La simultaneidad en el cine, ha pasado en un siglo del optimismo del dominio, a la rareza de lo inmediato y a la angustia de la exposición. La dimensión existencial dominante en este momento de la simultaneidad es la del espacio, del espacio abierto. Según Sloterdijk la modernidad comienza con el sentimiento astronómico de la intemperie, del inconmensurable espacio circundante y con la abismal idea de la periferia, propone luego que la invención de instituciones y clausuras, procuraría compensar esa orfandad cósmica.
Los sistemas de inventariado y observación del mundo, que el cine ha tratado y promovido, han contribuido a difundir entre los otros, entre los antagonistas los recursos de infiltración, han identificado los sitios más recónditos, los más íntimos puntos neurálgicos para el daño, los han propuesto como blancos, y han creado redes de flujo indiscriminado de las imágenes de los saberes que se convierten ocasionalmente en vías para la difusión de la virulencia.
La estructura audiovisual que en mi opinión mejor representa este sentimiento de exposición, de intemperie, por hipertrofia de la vigilancia, es el gran plano general, el enorme cuadro de ciudades y cielo, planos aéreos que reactualizan los inquietantes panoramas anonadantes de Caspar David Friedrich. Este terror de plano general, el más propicio para formular o tensionar la espera de un ataque aéreo desde el mundo de acá o desde el mundo de más allá, desde las intrincadas cercanías de la tierra y desde las inimaginables lejanías del tiempo, lo encontramos en La guerra de los mundos (2005) de Spielberg, en Hell Boy (2004) de Guillermo del Toro, en Syriana de Stephen Gaghan, en Munich de Spielberg.

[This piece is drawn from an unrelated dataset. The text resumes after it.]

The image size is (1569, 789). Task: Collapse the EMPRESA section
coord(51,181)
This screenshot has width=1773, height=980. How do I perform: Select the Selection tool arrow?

Sobre estas dos últimas películas en número reciente de Cahiers du cinéma, se dijo que presentan inesperadamente un giro en la comprensión industrial del cine hollywoodense de la conveniencia de la globalización y de la aptitud de EE.UU., para orquestarla, que exponen una comprensión angustiosa de la globalización.
*ps. La dominante de plano general y plano persistente en las modulaciones sicológico-políticas del terror, como efecto de exposición y culpa, en Caché (2005) de Haneke, confirman inesperadamente en el cine europeo contemporáneo, la última fórmula propuesta.